** Start of MATERIAL SUPPLIED **

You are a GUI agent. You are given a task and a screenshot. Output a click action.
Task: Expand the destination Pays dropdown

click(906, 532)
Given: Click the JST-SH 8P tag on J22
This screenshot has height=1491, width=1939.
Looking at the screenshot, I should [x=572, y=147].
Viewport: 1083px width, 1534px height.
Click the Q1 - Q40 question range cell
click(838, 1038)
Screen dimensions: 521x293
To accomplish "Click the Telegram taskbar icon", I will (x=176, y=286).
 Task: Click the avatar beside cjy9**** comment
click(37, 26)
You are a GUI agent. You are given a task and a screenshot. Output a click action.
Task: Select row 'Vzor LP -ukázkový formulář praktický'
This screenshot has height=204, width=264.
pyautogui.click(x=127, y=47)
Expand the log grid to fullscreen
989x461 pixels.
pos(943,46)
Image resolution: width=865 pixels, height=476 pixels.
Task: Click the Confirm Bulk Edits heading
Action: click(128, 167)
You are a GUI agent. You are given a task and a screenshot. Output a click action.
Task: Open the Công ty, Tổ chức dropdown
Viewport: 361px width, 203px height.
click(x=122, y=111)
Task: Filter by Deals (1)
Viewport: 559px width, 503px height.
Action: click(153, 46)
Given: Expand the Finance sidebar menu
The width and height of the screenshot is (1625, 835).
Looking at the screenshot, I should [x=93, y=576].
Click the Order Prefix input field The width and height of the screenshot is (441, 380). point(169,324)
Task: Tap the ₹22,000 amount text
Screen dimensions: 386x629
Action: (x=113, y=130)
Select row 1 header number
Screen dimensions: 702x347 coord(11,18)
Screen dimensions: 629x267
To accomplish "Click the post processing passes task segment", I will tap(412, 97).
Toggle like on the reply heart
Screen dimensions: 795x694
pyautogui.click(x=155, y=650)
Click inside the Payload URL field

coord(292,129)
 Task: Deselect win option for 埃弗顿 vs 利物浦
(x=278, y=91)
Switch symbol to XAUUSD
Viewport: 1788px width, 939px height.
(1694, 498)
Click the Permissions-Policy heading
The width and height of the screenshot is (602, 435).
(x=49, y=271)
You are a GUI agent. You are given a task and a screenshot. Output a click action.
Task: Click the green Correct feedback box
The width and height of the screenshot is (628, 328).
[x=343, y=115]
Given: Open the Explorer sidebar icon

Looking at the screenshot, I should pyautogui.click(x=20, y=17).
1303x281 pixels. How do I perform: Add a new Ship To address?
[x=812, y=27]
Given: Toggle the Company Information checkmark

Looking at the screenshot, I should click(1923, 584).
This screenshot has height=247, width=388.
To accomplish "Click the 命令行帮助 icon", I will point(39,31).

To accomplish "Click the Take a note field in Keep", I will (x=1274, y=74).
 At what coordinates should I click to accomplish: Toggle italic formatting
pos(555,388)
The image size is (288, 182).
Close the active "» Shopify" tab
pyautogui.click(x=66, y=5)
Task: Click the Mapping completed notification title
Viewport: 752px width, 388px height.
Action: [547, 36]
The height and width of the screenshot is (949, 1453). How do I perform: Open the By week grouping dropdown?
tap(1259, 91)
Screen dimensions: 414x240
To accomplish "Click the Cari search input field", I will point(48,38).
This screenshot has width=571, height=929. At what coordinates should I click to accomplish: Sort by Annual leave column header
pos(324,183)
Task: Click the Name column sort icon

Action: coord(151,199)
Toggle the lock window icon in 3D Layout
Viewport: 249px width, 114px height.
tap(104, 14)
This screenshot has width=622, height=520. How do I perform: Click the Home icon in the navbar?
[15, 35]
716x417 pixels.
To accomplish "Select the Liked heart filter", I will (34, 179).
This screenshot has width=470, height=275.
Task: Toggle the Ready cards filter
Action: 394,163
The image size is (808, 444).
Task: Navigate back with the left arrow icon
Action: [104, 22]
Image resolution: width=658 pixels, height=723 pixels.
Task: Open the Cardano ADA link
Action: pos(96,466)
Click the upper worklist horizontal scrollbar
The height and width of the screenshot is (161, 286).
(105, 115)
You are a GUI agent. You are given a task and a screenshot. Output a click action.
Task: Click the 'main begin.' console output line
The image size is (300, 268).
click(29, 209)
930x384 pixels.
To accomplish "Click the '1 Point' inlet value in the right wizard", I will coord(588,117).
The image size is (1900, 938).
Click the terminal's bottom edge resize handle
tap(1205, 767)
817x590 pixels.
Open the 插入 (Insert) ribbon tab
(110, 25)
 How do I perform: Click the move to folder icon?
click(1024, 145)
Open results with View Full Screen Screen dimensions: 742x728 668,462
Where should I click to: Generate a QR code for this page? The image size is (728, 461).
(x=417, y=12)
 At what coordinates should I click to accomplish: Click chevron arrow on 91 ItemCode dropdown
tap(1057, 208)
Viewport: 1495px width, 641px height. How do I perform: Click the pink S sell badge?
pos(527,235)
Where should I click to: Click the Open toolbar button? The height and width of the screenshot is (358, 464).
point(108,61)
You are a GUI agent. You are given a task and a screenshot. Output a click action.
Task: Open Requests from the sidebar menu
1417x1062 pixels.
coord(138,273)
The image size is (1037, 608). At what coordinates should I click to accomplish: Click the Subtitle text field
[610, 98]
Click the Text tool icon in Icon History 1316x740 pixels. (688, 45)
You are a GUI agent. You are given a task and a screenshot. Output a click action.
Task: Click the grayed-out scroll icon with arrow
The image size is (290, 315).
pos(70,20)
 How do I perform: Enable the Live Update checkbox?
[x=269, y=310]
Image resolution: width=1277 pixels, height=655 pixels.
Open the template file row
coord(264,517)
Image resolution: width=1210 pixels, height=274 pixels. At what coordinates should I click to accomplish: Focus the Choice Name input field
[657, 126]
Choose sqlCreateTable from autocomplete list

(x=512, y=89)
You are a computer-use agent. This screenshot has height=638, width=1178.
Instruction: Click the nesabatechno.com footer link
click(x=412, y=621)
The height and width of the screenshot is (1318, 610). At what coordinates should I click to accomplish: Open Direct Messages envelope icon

** End of MATERIAL SUPPLIED **

TASK INSTRUCTIONS:
Show each line of the data above that contains the word "link".

REPLY TO THE TASK:
Task: Open the Cardano ADA link
Instruction: Click the nesabatechno.com footer link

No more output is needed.